Die Rote Zora: Ein Kinderstück im Theater Bremen

Zur Winterzeit startet das Theater Bremen mit einem neuen Kinderstück. Nach den beiden Huckleberry Finn Aufführungen, steht nun ein starkes Mädchen im Vordergrund. Oder doch nicht? Der bekannte Kinderbuchklassiker Die Rote Zora in einer Bearbeitung von John von Düffel ist bis zum 1. März 2020 im Theater zu sehen. 

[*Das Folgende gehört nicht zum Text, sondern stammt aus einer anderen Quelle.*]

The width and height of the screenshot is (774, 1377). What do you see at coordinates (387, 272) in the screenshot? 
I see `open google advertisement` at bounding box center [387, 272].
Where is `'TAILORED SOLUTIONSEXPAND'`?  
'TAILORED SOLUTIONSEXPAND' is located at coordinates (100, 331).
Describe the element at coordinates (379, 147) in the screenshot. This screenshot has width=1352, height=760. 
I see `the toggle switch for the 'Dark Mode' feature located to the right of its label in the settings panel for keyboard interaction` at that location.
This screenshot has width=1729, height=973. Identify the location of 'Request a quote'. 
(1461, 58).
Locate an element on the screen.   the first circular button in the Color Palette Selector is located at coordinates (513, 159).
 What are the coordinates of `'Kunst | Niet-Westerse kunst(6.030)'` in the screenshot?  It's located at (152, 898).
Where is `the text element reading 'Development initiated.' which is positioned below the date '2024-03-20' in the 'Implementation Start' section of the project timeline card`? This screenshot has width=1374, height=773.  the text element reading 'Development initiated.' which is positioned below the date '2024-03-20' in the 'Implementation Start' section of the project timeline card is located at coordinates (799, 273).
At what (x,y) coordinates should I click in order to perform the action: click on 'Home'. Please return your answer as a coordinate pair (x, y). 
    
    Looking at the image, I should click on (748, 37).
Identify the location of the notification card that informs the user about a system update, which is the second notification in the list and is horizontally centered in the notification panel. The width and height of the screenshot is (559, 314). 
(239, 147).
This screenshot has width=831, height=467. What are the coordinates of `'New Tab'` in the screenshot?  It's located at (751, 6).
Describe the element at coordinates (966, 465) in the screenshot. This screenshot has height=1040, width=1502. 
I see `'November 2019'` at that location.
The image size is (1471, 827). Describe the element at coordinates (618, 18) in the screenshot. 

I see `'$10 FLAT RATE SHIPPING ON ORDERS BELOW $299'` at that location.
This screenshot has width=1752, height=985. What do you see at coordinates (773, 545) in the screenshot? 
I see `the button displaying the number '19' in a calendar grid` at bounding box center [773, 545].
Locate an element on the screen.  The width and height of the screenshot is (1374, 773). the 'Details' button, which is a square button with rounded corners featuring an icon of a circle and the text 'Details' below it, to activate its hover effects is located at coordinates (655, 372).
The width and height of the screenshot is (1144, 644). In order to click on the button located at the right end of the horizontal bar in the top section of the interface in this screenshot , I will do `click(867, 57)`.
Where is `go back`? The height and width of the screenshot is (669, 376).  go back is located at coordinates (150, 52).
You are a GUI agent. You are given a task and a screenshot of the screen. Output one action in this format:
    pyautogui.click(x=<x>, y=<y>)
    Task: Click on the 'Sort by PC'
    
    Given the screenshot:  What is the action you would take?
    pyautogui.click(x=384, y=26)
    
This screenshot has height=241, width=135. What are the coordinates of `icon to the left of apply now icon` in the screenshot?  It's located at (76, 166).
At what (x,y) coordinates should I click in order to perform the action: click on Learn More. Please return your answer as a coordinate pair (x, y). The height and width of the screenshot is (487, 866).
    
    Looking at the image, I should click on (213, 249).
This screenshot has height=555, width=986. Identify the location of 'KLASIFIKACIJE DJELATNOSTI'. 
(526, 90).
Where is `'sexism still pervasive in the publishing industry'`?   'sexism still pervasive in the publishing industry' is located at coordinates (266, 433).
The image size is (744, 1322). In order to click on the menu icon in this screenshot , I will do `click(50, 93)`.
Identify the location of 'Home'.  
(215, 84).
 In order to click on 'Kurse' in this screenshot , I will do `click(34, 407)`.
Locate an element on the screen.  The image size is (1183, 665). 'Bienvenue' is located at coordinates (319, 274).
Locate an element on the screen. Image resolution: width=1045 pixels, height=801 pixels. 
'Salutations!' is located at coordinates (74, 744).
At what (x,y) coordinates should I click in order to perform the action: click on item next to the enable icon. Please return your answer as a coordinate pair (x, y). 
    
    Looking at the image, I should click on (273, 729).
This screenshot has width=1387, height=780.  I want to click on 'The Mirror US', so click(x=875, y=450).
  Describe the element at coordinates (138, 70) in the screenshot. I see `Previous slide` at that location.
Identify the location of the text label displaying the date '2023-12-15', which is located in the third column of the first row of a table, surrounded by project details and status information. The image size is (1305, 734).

Die Rote Zora ist eine Gang-Leaderin. Sie ist die Anführerin der Jugendbande in einem kleinen kroatischen Dorf. Die Kinder sind aus verschiedenen Gründen allein unterwegs. Geflüchtet, verwaist, verlassen. Zusammen sind sie stark und wollen von niemandem Mitleid. Die Rote Zora und ihre Bande nimmt sich, was sie braucht. Doch sie haben auch Regeln. Das Hauptquartier ist gut versteckt. Die Bande die Familie.

Ein Mädchen und ein Junge sitzen auf einem Holzsteg und schauen sich an.

Emil Borgeest und Mirjam Rast (c) Jörg Landsberg/ Theater Bremen

Im Dorf gibt es aber auch noch Kinder, die kein Teil der Bande sind. Branko Babitsch zum Beispiel. Er hat seine Mutter verloren und steht nach ihrer Beerdigung allein da. Sein Vater, begnadeter Musiker, tingelt irgendwo in Kroatien herum. Branko hat keine Unterkunft und muss mit den Vorurteilen der Dorfbewohner*innen leben. Natürlich wird er wohl stehlen, natürlich ist er hinterlistig, so wird ihm unterstellt. Es ist kompliziert. Die drei privilegierten Gymnasiasten haben ihn auch schon auf dem Kieker.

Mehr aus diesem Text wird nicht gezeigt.